Task statement: Can you convert every line of the listing below into a Markdown table with the columns "Row" and "Text", numbering each line and omitting blank ones?

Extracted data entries
^^^^^^^^^^^^^^^^

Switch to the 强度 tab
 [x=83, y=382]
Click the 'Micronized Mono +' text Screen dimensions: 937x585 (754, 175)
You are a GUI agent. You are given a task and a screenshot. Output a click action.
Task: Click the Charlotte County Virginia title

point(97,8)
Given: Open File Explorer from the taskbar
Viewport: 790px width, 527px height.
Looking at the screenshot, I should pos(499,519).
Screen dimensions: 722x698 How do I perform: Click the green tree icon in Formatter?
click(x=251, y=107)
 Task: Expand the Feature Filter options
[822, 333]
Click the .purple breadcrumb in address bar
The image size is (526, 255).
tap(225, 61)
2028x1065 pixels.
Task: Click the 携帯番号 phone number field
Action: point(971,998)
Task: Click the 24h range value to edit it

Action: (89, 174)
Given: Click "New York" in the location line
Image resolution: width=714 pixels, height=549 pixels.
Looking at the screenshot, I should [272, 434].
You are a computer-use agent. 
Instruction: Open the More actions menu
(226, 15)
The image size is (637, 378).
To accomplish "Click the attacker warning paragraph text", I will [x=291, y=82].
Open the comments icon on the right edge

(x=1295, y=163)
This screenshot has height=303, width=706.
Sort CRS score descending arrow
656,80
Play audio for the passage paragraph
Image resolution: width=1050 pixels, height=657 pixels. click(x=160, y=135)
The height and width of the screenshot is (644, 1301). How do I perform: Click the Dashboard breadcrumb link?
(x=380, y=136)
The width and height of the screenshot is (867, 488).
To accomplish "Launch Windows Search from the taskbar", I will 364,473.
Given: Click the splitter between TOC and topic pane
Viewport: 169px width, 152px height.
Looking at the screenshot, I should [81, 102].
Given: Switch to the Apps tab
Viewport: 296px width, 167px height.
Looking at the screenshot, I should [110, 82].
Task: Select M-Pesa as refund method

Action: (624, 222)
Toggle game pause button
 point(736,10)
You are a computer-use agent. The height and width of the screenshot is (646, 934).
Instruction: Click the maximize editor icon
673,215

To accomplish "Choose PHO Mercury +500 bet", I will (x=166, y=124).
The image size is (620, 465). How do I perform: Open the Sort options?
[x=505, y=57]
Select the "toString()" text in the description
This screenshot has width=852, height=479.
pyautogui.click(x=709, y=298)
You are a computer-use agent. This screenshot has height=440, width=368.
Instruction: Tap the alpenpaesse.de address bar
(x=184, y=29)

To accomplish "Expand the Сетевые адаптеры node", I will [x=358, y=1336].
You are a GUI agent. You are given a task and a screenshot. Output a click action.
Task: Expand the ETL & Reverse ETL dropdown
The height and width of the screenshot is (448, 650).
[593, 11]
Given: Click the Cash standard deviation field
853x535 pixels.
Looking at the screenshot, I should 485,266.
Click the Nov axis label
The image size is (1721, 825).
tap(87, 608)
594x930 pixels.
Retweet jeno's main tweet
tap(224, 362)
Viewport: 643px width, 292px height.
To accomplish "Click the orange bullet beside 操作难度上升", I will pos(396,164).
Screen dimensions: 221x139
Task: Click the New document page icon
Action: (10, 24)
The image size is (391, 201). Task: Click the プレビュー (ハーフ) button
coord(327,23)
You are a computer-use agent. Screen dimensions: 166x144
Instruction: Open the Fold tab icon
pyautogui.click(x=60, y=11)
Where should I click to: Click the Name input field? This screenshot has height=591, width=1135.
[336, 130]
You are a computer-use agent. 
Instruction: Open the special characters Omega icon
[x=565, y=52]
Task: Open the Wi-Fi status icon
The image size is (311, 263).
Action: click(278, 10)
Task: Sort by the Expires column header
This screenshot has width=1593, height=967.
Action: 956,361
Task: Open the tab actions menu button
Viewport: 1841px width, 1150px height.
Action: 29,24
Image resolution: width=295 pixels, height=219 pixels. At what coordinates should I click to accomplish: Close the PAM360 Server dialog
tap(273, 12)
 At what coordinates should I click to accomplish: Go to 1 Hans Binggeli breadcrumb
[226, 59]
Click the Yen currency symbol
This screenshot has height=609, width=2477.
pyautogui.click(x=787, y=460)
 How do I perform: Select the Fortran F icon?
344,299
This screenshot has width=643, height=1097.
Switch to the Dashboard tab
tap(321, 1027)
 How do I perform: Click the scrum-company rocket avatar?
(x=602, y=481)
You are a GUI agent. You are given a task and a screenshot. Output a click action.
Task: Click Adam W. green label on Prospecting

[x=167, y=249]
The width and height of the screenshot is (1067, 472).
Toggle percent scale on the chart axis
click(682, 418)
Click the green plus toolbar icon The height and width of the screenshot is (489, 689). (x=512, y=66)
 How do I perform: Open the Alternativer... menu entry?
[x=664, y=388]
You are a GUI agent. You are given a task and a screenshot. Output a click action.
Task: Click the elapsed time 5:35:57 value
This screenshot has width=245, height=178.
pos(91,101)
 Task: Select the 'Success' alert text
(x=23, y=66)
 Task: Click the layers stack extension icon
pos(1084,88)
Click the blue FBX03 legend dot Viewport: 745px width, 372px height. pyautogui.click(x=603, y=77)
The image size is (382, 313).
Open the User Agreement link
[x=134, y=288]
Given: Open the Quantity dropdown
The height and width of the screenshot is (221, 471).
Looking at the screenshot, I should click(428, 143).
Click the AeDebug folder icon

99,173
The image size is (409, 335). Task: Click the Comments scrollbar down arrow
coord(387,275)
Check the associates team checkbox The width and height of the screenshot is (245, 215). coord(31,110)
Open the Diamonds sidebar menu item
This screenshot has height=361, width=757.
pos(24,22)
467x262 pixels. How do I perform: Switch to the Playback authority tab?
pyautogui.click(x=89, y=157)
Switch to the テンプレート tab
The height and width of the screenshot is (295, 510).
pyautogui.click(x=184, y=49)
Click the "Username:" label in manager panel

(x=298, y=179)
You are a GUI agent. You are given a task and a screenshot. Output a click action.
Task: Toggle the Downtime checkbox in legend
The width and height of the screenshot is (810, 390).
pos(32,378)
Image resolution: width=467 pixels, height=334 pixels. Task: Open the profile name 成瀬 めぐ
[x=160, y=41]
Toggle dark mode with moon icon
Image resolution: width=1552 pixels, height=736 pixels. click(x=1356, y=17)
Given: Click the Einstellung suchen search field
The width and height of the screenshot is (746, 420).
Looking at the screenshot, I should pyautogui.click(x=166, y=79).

^^^^^^^^^^^^^^^^

The response:
| Row | Text |
|---|---|
| 1 | Switch to the 强度 tab |
| 2 |  [x=83, y=382] |
| 3 | Click the 'Micronized Mono +' text Screen dimensions: 937x585 (754, 175) |
| 4 | You are a GUI agent. You are given a task and a screenshot. Output a click action. |
| 5 | Task: Click the Charlotte County Virginia title |
| 6 | point(97,8) |
| 7 | Given: Open File Explorer from the taskbar |
| 8 | Viewport: 790px width, 527px height. |
| 9 | Looking at the screenshot, I should pos(499,519). |
| 10 | Screen dimensions: 722x698 How do I perform: Click the green tree icon in Formatter? |
| 11 | click(x=251, y=107) |
| 12 |  Task: Expand the Feature Filter options |
| 13 | [822, 333] |
| 14 | Click the .purple breadcrumb in address bar |
| 15 | The image size is (526, 255). |
| 16 | tap(225, 61) |
| 17 | 2028x1065 pixels. |
| 18 | Task: Click the 携帯番号 phone number field |
| 19 | Action: point(971,998) |
| 20 | Task: Click the 24h range value to edit it |
| 21 | Action: (89, 174) |
| 22 | Given: Click "New York" in the location line |
| 23 | Image resolution: width=714 pixels, height=549 pixels. |
| 24 | Looking at the screenshot, I should [272, 434]. |
| 25 | You are a computer-use agent.  |
| 26 | Instruction: Open the More actions menu |
| 27 | (226, 15) |
| 28 | The image size is (637, 378). |
| 29 | To accomplish "Click the attacker warning paragraph text", I will [x=291, y=82]. |
| 30 | Open the comments icon on the right edge |
| 31 | (x=1295, y=163) |
| 32 | This screenshot has height=303, width=706. |
| 33 | Sort CRS score descending arrow |
| 34 | 656,80 |
| 35 | Play audio for the passage paragraph |
| 36 | Image resolution: width=1050 pixels, height=657 pixels. click(x=160, y=135) |
| 37 | The height and width of the screenshot is (644, 1301). How do I perform: Click the Dashboard breadcrumb link? |
| 38 | (x=380, y=136) |
| 39 | The width and height of the screenshot is (867, 488). |
| 40 | To accomplish "Launch Windows Search from the taskbar", I will 364,473. |
| 41 | Given: Click the splitter between TOC and topic pane |
| 42 | Viewport: 169px width, 152px height. |
| 43 | Looking at the screenshot, I should [81, 102]. |
| 44 | Given: Switch to the Apps tab |
| 45 | Viewport: 296px width, 167px height. |
| 46 | Looking at the screenshot, I should [110, 82]. |
| 47 | Task: Select M-Pesa as refund method |
| 48 | Action: (624, 222) |
| 49 | Toggle game pause button |
| 50 |  point(736,10) |
| 51 | You are a computer-use agent. The height and width of the screenshot is (646, 934). |
| 52 | Instruction: Click the maximize editor icon |
| 53 | 673,215 |
| 54 | To accomplish "Choose PHO Mercury +500 bet", I will (x=166, y=124). |
| 55 | The image size is (620, 465). How do I perform: Open the Sort options? |
| 56 | [x=505, y=57] |
| 57 | Select the "toString()" text in the description |
| 58 | This screenshot has width=852, height=479. |
| 59 | pyautogui.click(x=709, y=298) |
| 60 | You are a computer-use agent. This screenshot has height=440, width=368. |
| 61 | Instruction: Tap the alpenpaesse.de address bar |
| 62 | (x=184, y=29) |
| 63 | To accomplish "Expand the Сетевые адаптеры node", I will [x=358, y=1336]. |
| 64 | You are a GUI agent. You are given a task and a screenshot. Output a click action. |
| 65 | Task: Expand the ETL & Reverse ETL dropdown |
| 66 | The height and width of the screenshot is (448, 650). |
| 67 | [593, 11] |
| 68 | Given: Click the Cash standard deviation field |
| 69 | 853x535 pixels. |
| 70 | Looking at the screenshot, I should 485,266. |
| 71 | Click the Nov axis label |
| 72 | The image size is (1721, 825). |
| 73 | tap(87, 608) |
| 74 | 594x930 pixels. |
| 75 | Retweet jeno's main tweet |
| 76 | tap(224, 362) |
| 77 | Viewport: 643px width, 292px height. |
| 78 | To accomplish "Click the orange bullet beside 操作难度上升", I will pos(396,164). |
| 79 | Screen dimensions: 221x139 |
| 80 | Task: Click the New document page icon |
| 81 | Action: (10, 24) |
| 82 | The image size is (391, 201). Task: Click the プレビュー (ハーフ) button |
| 83 | coord(327,23) |
| 84 | You are a computer-use agent. Screen dimensions: 166x144 |
| 85 | Instruction: Open the Fold tab icon |
| 86 | pyautogui.click(x=60, y=11) |
| 87 | Where should I click to: Click the Name input field? This screenshot has height=591, width=1135. |
| 88 | [336, 130] |
| 89 | You are a computer-use agent.  |
| 90 | Instruction: Open the special characters Omega icon |
| 91 | [x=565, y=52] |
| 92 | Task: Open the Wi-Fi status icon |
| 93 | The image size is (311, 263). |
| 94 | Action: click(278, 10) |
| 95 | Task: Sort by the Expires column header |
| 96 | This screenshot has width=1593, height=967. |
| 97 | Action: 956,361 |
| 98 | Task: Open the tab actions menu button |
| 99 | Viewport: 1841px width, 1150px height. |
| 100 | Action: 29,24 |
| 101 | Image resolution: width=295 pixels, height=219 pixels. At what coordinates should I click to accomplish: Close the PAM360 Server dialog |
| 102 | tap(273, 12) |
| 103 |  At what coordinates should I click to accomplish: Go to 1 Hans Binggeli breadcrumb |
| 104 | [226, 59] |
| 105 | Click the Yen currency symbol |
| 106 | This screenshot has height=609, width=2477. |
| 107 | pyautogui.click(x=787, y=460) |
| 108 |  How do I perform: Select the Fortran F icon? |
| 109 | 344,299 |
| 110 | This screenshot has width=643, height=1097. |
| 111 | Switch to the Dashboard tab |
| 112 | tap(321, 1027) |
| 113 |  How do I perform: Click the scrum-company rocket avatar? |
| 114 | (x=602, y=481) |
| 115 | You are a GUI agent. You are given a task and a screenshot. Output a click action. |
| 116 | Task: Click Adam W. green label on Prospecting |
| 117 | [x=167, y=249] |
| 118 | The width and height of the screenshot is (1067, 472). |
| 119 | Toggle percent scale on the chart axis |
| 120 | click(682, 418) |
| 121 | Click the green plus toolbar icon The height and width of the screenshot is (489, 689). (x=512, y=66) |
| 122 |  How do I perform: Open the Alternativer... menu entry? |
| 123 | [x=664, y=388] |
| 124 | You are a GUI agent. You are given a task and a screenshot. Output a click action. |
| 125 | Task: Click the elapsed time 5:35:57 value |
| 126 | This screenshot has width=245, height=178. |
| 127 | pos(91,101) |
| 128 |  Task: Select the 'Success' alert text |
| 129 | (x=23, y=66) |
| 130 |  Task: Click the layers stack extension icon |
| 131 | pos(1084,88) |
| 132 | Click the blue FBX03 legend dot Viewport: 745px width, 372px height. pyautogui.click(x=603, y=77) |
| 133 | The image size is (382, 313). |
| 134 | Open the User Agreement link |
| 135 | [x=134, y=288] |
| 136 | Given: Open the Quantity dropdown |
| 137 | The height and width of the screenshot is (221, 471). |
| 138 | Looking at the screenshot, I should click(428, 143). |
| 139 | Click the AeDebug folder icon |
| 140 | 99,173 |
| 141 | The image size is (409, 335). Task: Click the Comments scrollbar down arrow |
| 142 | coord(387,275) |
| 143 | Check the associates team checkbox The width and height of the screenshot is (245, 215). coord(31,110) |
| 144 | Open the Diamonds sidebar menu item |
| 145 | This screenshot has height=361, width=757. |
| 146 | pos(24,22) |
| 147 | 467x262 pixels. How do I perform: Switch to the Playback authority tab? |
| 148 | pyautogui.click(x=89, y=157) |
| 149 | Switch to the テンプレート tab |
| 150 | The height and width of the screenshot is (295, 510). |
| 151 | pyautogui.click(x=184, y=49) |
| 152 | Click the "Username:" label in manager panel |
| 153 | (x=298, y=179) |
| 154 | You are a GUI agent. You are given a task and a screenshot. Output a click action. |
| 155 | Task: Toggle the Downtime checkbox in legend |
| 156 | The width and height of the screenshot is (810, 390). |
| 157 | pos(32,378) |
| 158 | Image resolution: width=467 pixels, height=334 pixels. Task: Open the profile name 成瀬 めぐ |
| 159 | [x=160, y=41] |
| 160 | Toggle dark mode with moon icon |
| 161 | Image resolution: width=1552 pixels, height=736 pixels. click(x=1356, y=17) |
| 162 | Given: Click the Einstellung suchen search field |
| 163 | The width and height of the screenshot is (746, 420). |
| 164 | Looking at the screenshot, I should pyautogui.click(x=166, y=79). |